A happy new year once again – I must warn you to avert your eyes if the diet resolution is still intact. The following contains everything you want but can’t have – chocolate, cake, sugar, and of course a big dose of alcohol! I made this for a dinner New Years Eve, a great start to a wine-filled evening 😉
Actually without the filling swiss roll is quite a healthy dessert, especially if you fill it with jam, as it doesn’t contain any fat or dairy. My Simple Strawberry Jam Swiss Roll is by far the most popular post on the blog! But as per my Christmas Chocolate Yule Log post – the recipe is easily adapted for different flavours and occasions. The cake recipe is taken exactly from that post.
I am completely baffled by the loss of my Tala swiss roll tin that featured in the Yule Log post. Granted it’s not something I use often, and we moved house a few months ago, but how many places can their possibly be to use a big shiny tin! Nevertheless, I was happy to cope with a normal baking tray on this occasion as this swiss roll was one of the christening bakes for my absolutely amazing present from Santa (Rob) – drum roll please… – a beautiful, shiny black, KitchenAid Artisan Stand Mixer.
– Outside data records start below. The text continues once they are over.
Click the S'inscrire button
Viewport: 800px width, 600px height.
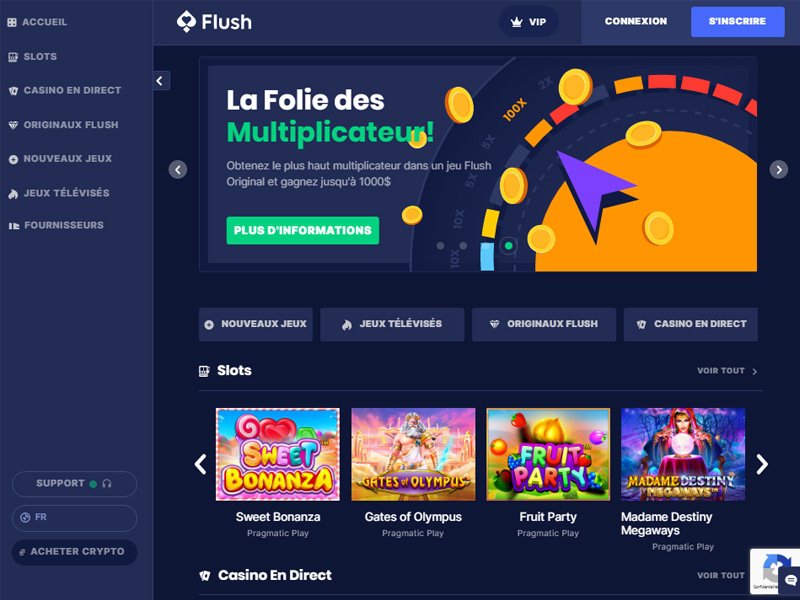click(x=737, y=21)
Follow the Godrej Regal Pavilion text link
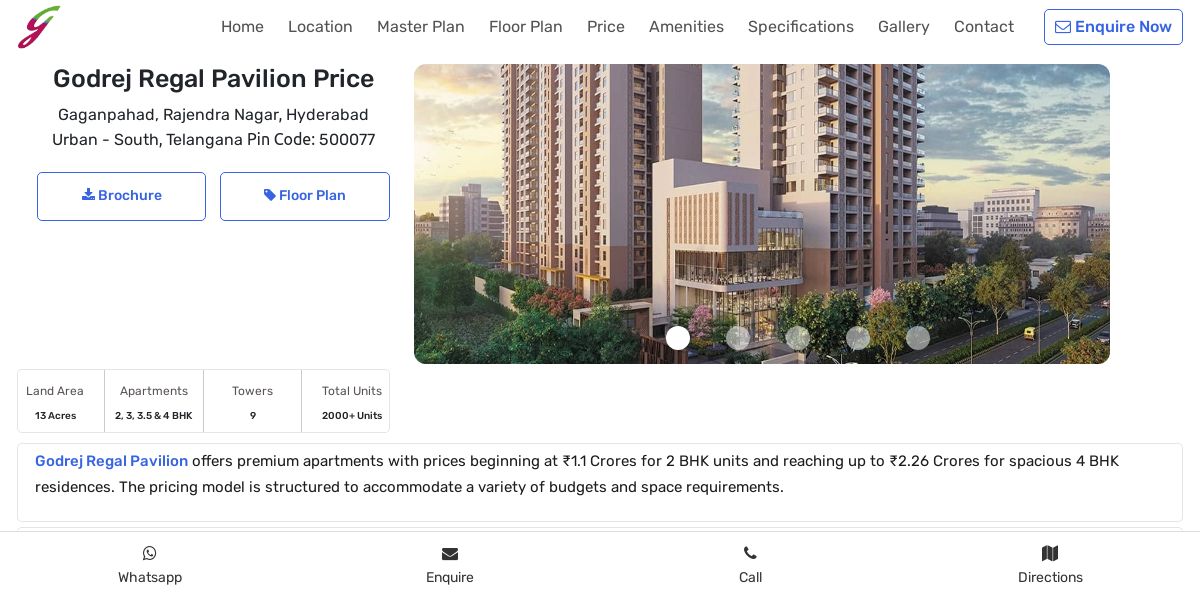 111,461
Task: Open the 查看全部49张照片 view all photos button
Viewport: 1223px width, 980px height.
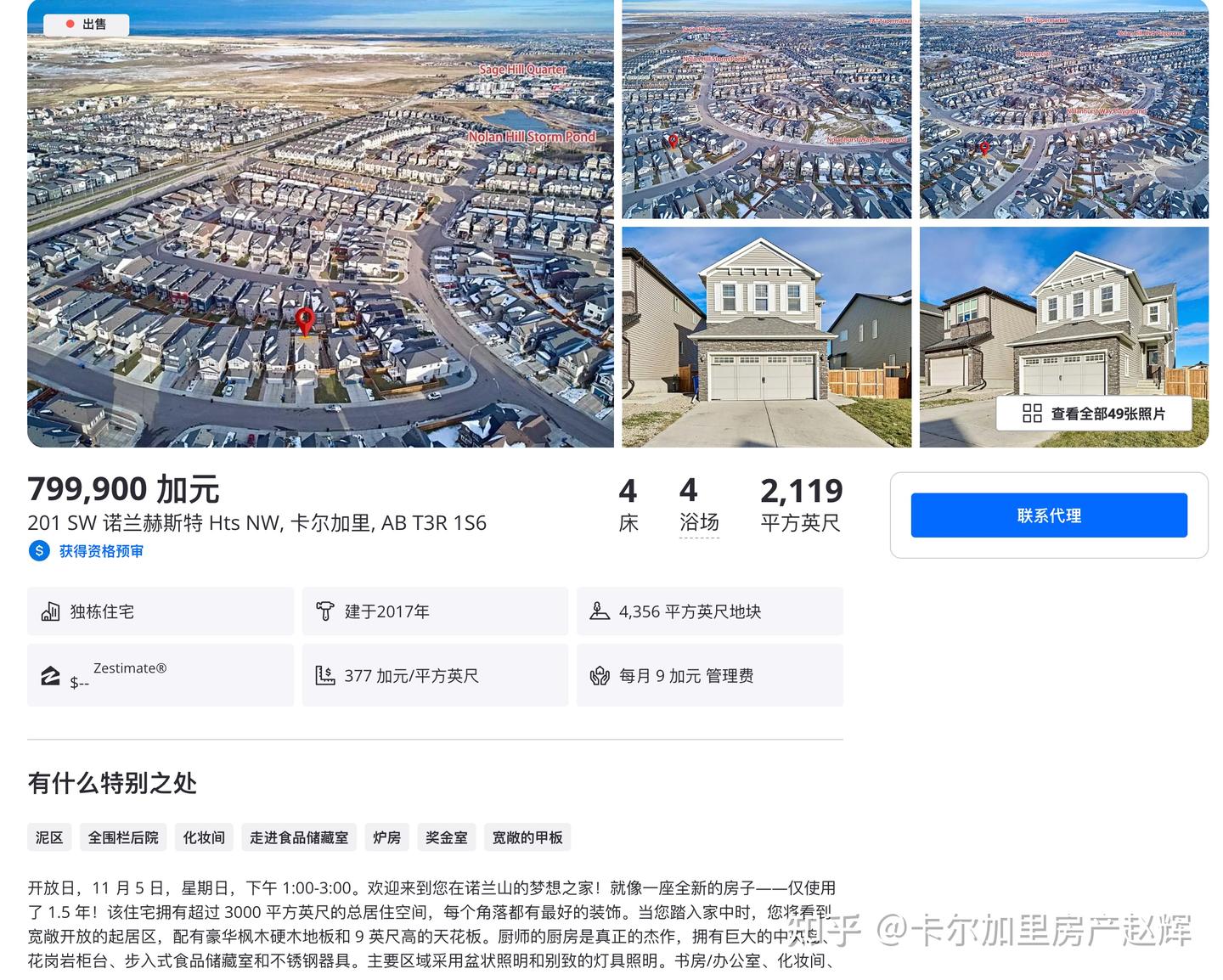Action: tap(1094, 414)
I’ve only had time for a few uses so far this year but am already utterly enamored. It beats, whips, kneads and mixes quietly and methodically to fantastic results. Watch this space for more KitchenAid cooks coming soon!
Adoration over – back to the cake 🙂
4 medium eggs
125g caster sugar
30g cocoa powder
95g self raising flour
Baileys Cream filling:
150g icing sugar
2 tablespoons Baileys Irish Cream
Additional 2 tablespoons Baileys to brush the cake (optional) – this will of course give a much more alcoholic dessert, richer and extra decadent
– Whisk the eggs and sugar together until light, pale, fluffy, and about double their original volume (this can take up to 10 minutes, even with an electric mixer)
– Sieve the cocoa powder and flour, and gently fold into the egg mixture
– Take a swiss roll tin (or ordinary baking tray with ridged sides), line, grease well, and coat with a layer of sugar and flour
– Pour in the batter, and smooth out very carefully using a spatula, making sure to get into all the corners, and flatten out
– Bake in a hot oven (220 degrees) for 7-8 minutes, until the sponge is light springy to the touch
– Whilst the cake is baking, prepare another sheet of greaseproof paper, a little bigger than your tray. Lay it on a damp tea towel, and cover all over with a good sprinkling of caster sugar
– As soon as the cake is cooked, run a knife lightly round the edges, and flip out onto the sugared greaseproof paper
– Keeping the original sheet of greaseproof paper on top (the one it was baked with), quickly but carefully, start at one end and roll the whole tea towel, cake and paper stack up tightly
– Tuck the end underneath so the roll is held tightly, and allow to cool
– Once the cake is completely cool (check by turning the tea towel roll over and gently pressing with your hands), beat together the butter, baileys and icing sugar to form a smooth buttercream. Use your judgement and add more icing sugar if too runny or baileys if too stiff – it needs to be spreadable but not runny
– Carefully unroll the cake and remove the top layer of greaseproof paper. If the cake doesn’t want to lie completely flat, don’t force it or you risk cracking the outside
– If using, brush the additional 2 tablespoons of neat baileys lightly and evenly all over the cake
– Spread the Baileys buttercream all over the cake, leaving a gap of a few millimetres at each side, and thinning out slightly towards the outside edge
– Carefully re-roll, gently but firmly and tightly, to ensure a neat roll without squishing the buttercream out of the sides. An oozy edge is great, overflow much less so.
– Set onto your plate, seam side down. Sprinkle with caster sugar or dust with icing sugar. The cake is ready to serve immediately but can be made up to a day before (keep in a sealed container in the fridge if doing this)
Serve in small slices (you can always go back for more!) as it’s a very rich filling. But well worth breaking the resolutions for!